When Kissinger spoke of Egypt, he recognized it as the heart of the Arab world, a nation whose size, culture, and armies carried weight far beyond its borders. In the wars against Israel, Egypt was always the spearhead, the decisive force without which the march of war could not be sustained. To rally Egypt was to rally the Arab cause; to lose Egypt was to weaken it beyond repair. Thus, in his wisdom, Kissinger marked Egypt as the key to war, the giant whose shadow stretched across the Middle East.
But when he turned to Syria, his tone shifted. For Syria was not the mightiest of armies, nor the largest of lands, yet it was the fulcrum of legitimacy, the gatekeeper of lasting resolution. Without Syria’s consent, any peace would be fragile, contested, and incomplete. In the wars of 1967 and 1973, Syrian forces stood alongside Egypt, but their land—especially the Golan Heights—remained one of the most bitter points of contention. Kissinger knew that unless Syria’s grievances were addressed, the peace would always be fragile, like glass poised to shatter. Thus, he proclaimed: peace without Syria is no peace at all.

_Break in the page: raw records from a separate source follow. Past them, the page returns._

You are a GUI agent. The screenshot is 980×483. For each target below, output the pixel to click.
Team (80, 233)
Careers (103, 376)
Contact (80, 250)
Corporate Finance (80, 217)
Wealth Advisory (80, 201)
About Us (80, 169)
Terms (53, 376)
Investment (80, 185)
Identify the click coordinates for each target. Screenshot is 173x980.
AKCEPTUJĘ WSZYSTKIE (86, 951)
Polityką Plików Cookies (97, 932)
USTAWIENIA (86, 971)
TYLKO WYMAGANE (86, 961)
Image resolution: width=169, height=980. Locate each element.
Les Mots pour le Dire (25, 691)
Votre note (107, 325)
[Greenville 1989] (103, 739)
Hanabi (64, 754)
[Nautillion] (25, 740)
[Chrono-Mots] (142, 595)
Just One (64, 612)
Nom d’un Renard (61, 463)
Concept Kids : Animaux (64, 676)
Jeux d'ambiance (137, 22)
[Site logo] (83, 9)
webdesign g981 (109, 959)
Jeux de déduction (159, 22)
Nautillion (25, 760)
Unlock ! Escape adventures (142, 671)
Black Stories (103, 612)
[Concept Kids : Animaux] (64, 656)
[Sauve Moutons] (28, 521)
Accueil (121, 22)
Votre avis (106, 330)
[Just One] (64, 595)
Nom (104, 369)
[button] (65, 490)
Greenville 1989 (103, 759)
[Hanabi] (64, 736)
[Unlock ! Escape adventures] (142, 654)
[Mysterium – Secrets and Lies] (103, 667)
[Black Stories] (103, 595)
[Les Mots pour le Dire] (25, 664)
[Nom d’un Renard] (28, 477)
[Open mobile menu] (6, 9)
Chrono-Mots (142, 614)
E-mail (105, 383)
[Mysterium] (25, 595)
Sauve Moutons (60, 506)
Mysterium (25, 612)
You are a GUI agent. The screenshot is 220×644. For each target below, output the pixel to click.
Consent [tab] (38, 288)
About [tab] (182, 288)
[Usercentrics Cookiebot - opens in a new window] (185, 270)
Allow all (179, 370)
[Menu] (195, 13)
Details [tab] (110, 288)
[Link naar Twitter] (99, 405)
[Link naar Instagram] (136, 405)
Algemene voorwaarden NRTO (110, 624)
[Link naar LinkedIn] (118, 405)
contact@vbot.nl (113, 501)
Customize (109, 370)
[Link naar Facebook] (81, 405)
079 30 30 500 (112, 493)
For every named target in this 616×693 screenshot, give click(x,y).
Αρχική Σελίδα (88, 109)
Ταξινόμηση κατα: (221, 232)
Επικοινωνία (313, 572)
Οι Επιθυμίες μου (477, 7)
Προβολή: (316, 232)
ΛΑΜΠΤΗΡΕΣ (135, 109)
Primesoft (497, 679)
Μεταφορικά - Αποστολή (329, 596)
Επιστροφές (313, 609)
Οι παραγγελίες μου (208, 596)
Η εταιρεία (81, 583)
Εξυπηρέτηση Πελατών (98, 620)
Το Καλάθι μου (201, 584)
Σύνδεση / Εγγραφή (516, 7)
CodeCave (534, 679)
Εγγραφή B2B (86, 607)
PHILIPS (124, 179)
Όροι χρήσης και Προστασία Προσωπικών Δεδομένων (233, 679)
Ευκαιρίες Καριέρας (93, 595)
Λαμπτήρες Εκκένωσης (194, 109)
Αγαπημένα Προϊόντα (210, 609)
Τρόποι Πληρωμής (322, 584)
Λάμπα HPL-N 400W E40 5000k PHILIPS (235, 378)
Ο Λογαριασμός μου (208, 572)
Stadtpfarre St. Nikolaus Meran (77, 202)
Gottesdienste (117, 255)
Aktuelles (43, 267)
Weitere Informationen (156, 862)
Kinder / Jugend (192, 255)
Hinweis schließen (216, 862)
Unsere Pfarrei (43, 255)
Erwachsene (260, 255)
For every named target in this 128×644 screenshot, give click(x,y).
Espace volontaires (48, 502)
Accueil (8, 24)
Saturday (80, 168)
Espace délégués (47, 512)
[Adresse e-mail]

History confirmed his insight. After the Yom Kippur War of 1973, Egypt under Anwar Sadat chose a daring new path: reconciliation with Israel. The Camp David Accords of 1978 brought Egypt into peace, the first Arab nation to do so, altering the balance of the region forever. War could no longer be waged as before, for the great lion of the Arab armies had laid down its sword. Yet though peace between Egypt and Israel endured, conflict still simmered in Lebanon, in Palestine, and along the Golan, for Syria remained outside the accord. Kissinger’s words were vindicated: war without Egypt was impossible, but peace without Syria remained incomplete.
The ancients too saw such truths in the patterns of nations. Thucydides wrote that war was not only fought with weapons but with alliances and legitimacy. In Greece, to hold Athens was to wield influence; to reconcile Sparta was to secure peace. In the same way, Kissinger’s maxim is more than about Egypt and Syria—it is about the deeper principle that some nations embody the power to ignite war, while others hold the keys to reconciliation. The wisdom of a statesman lies in discerning who holds which key.
The deeper meaning of this quote lies beyond geography. It is a reminder that in any conflict, there are powers that fuel the fire and others that can quench it. To achieve peace, one must not only silence the strongest armies, but also address the deepest wounds. Egypt could withdraw its legions, but Syria carried the scar of territory lost and pride wounded. Without healing such scars, peace is not true peace, but merely a pause before another storm.
So, O listener, take Kissinger’s words as a lesson beyond the Middle East: know that every struggle, whether among nations, communities, or families, has its Egypts and its Syrias—those who can stir war with their might, and those whose reconciliation is necessary for true harmony. If you would be a peacemaker, do not only seek to halt the warrior, but also to comfort the wounded, to bring dignity where it has been denied. Only then will peace endure, not as fragile parchment, but as living stone.
Thus the teaching remains: “You can’t make war in the Middle East without Egypt and you can’t make peace without Syria.” Learn from it the wisdom of balance, the necessity of justice, and the truth that peace requires more than silence—it requires inclusion, healing, and respect. This is the way of the wise, the way of the ancients, and the path that alone can turn conflict into concord.